I don't see what the point of retreating to cities would be. Food will still have to come from the countryside, and while that is habitable why shouldn't people live there.?
 
I read this and the part that really made my jaw drop was this:

"He also claimed that life on Earth could move away from organic creatures towards computerised life-forms"... it would be easy to let the eyes glaze of that part but if really think about it we all know what that means.
 
I don't see what the point of retreating to cities would be. Food will still have to come from the countryside, and while that is habitable why shouldn't people live there.?

Read further in the article:

“In a changing climate, cities are much less vulnerable to external heat than are individuals. If most of us lived in cities, as it seems we soon will do, the regulation of the climate of these cities might be far easier, more economic and safer option in a hot climate than the regulation by geoengineering of the whole planet. “
 
I tend to agree with him, by the way. Which is why I've stayed out of the debate for the most part. In the end, survival will depend on adapting to the change rather than trying to stop it.

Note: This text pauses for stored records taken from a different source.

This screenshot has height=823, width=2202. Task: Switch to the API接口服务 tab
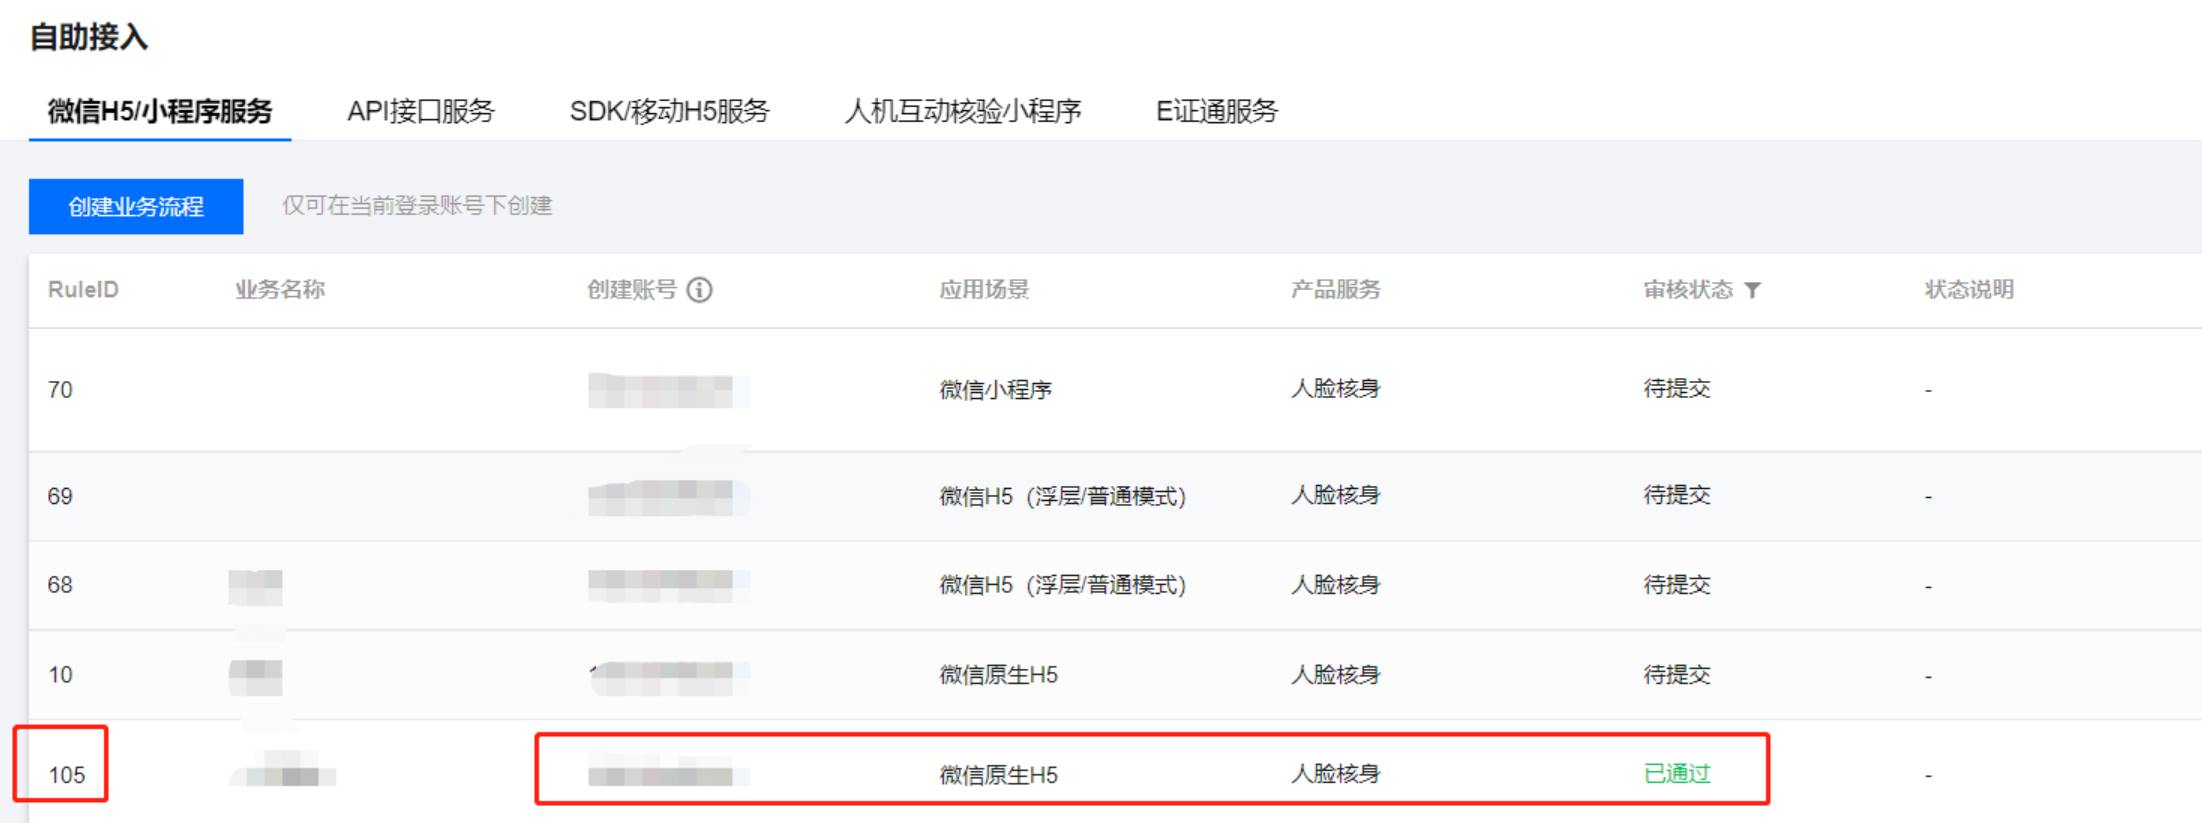coord(421,111)
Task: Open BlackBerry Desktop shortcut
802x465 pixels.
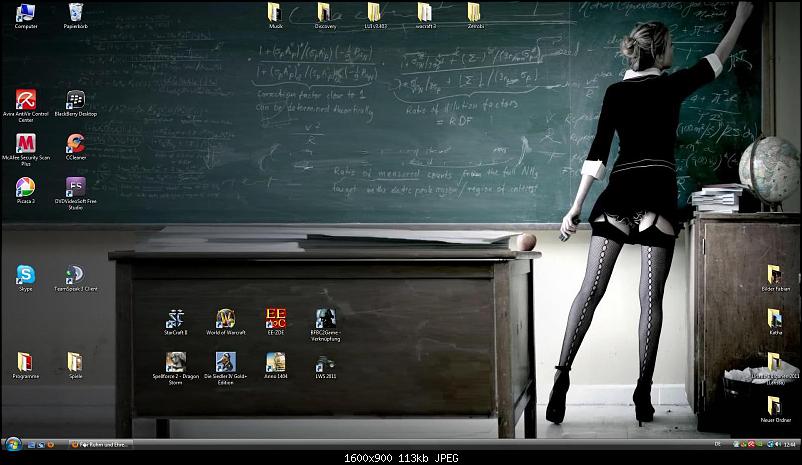Action: coord(75,100)
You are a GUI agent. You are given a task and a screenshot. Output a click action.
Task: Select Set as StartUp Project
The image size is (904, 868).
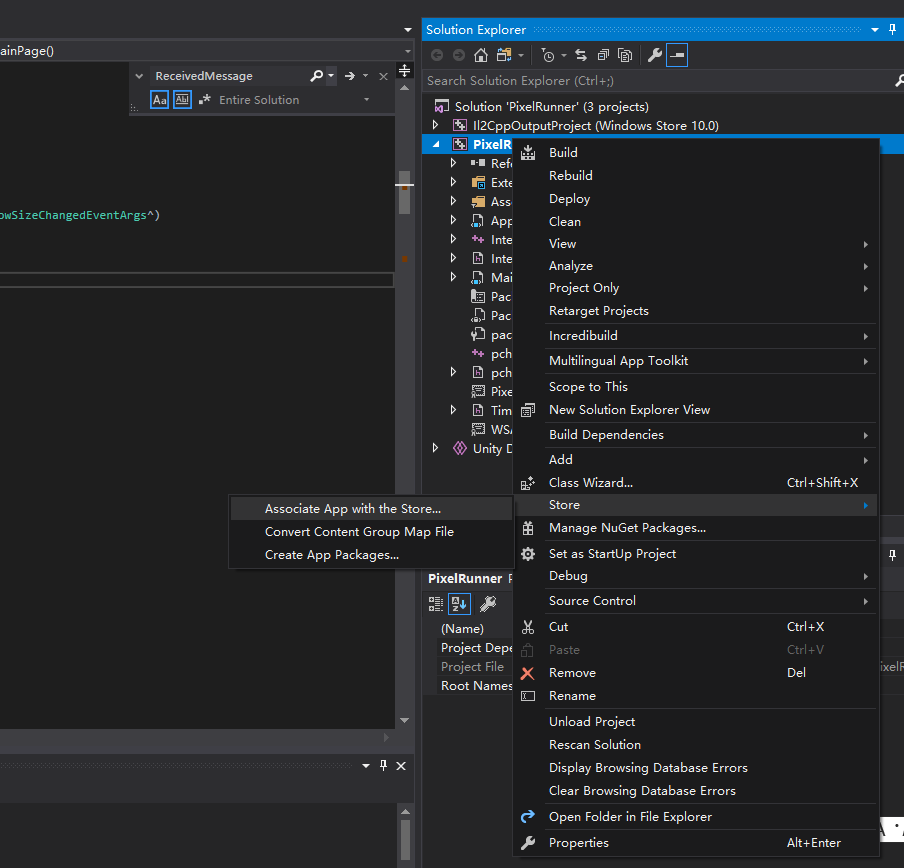tap(612, 554)
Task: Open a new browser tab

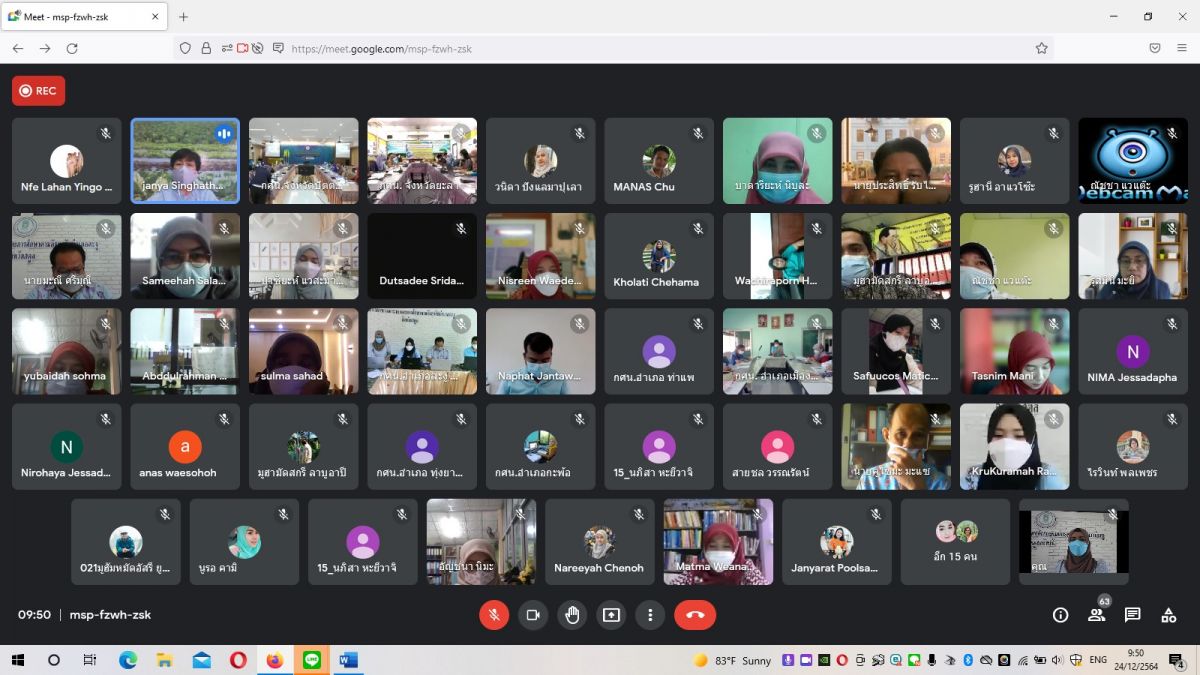Action: pyautogui.click(x=183, y=17)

Our ability to adapt to almost any climate is an important part of why humans are the dominant species on Earth.
 
Read further in the article:

“In a changing climate, cities are much less vulnerable to external heat than are individuals. If most of us lived in cities, as it seems we soon will do, the regulation of the climate of these cities might be far easier, more economic and safer option in a hot climate than the regulation by geoengineering of the whole planet. “

but climate change is about massive changes in weather patterns, not really the rise in temperature itself. unless we end up with a runaway global warming. We are no more able to run away and hide in protective cities, at the moment, than we are able to live on the moon.....we still need farming, and farming is heavily dependent on the weather.

I suppose he might have a point in the distant future, but even if we no longer need the farm land, then we still wouldn't need to live in bubble cities....why would we? They don't need them in hotter countries.....maybe he is thinking about run away green house effect. But I don't think that will happen, myself.
 
I don't see what the point of retreating to cities would be. Food will still have to come from the countryside, and while that is habitable why shouldn't people live there.?

We already allow culls, by starvation, of people who live in countryside(s) that are no longer productive enough to sustain them.

The next logical step, vis-a-vis a final harvest from such places, would be to eat them.
 
we should genetically engineer rats so that they have giant brains, and hands, and then they can build our brave new world....then we can live in a bubble bath.
 
We already allow culls, by starvation, of people who live in countryside(s) that are no longer productive enough to sustain them.

The next logical step, vis-a-vis a final harvest from such places, would be to eat them.


You could go on the Dragon's Den with that idea, CG......Bumpkin Burgers™
 
but climate change is about massive changes in weather patterns, not really the rise in temperature itself. unless we end up with a runaway global warming. We are no more able to run away and hide in protective cities, at the moment, than we are able to live on the moon.....we still need farming, and farming is heavily dependent on the weather.

I suppose he might have a point in the distant future, but even if we no longer need the farm land, then we still wouldn't need to live in bubble cities....why would we? They don't need them in hotter countries.....maybe he is thinking about run away green house effect. But I don't think that will happen, myself.

Sure, it does sound rather utopian, or perhaps distopian. He doesn't address the negative aspects of such high-density living arrangements. Still, I think his main premise is still valid. From what I understand, even if we eliminated all greenhouse gas emissions, it would not reverse the trend, only slow it down. We'll have to deal with it one way or another, so applying resources toward that inevitability makes sense.
 
I for one hope that humankind meets the same fate as the other animal species affected by our heedlessness.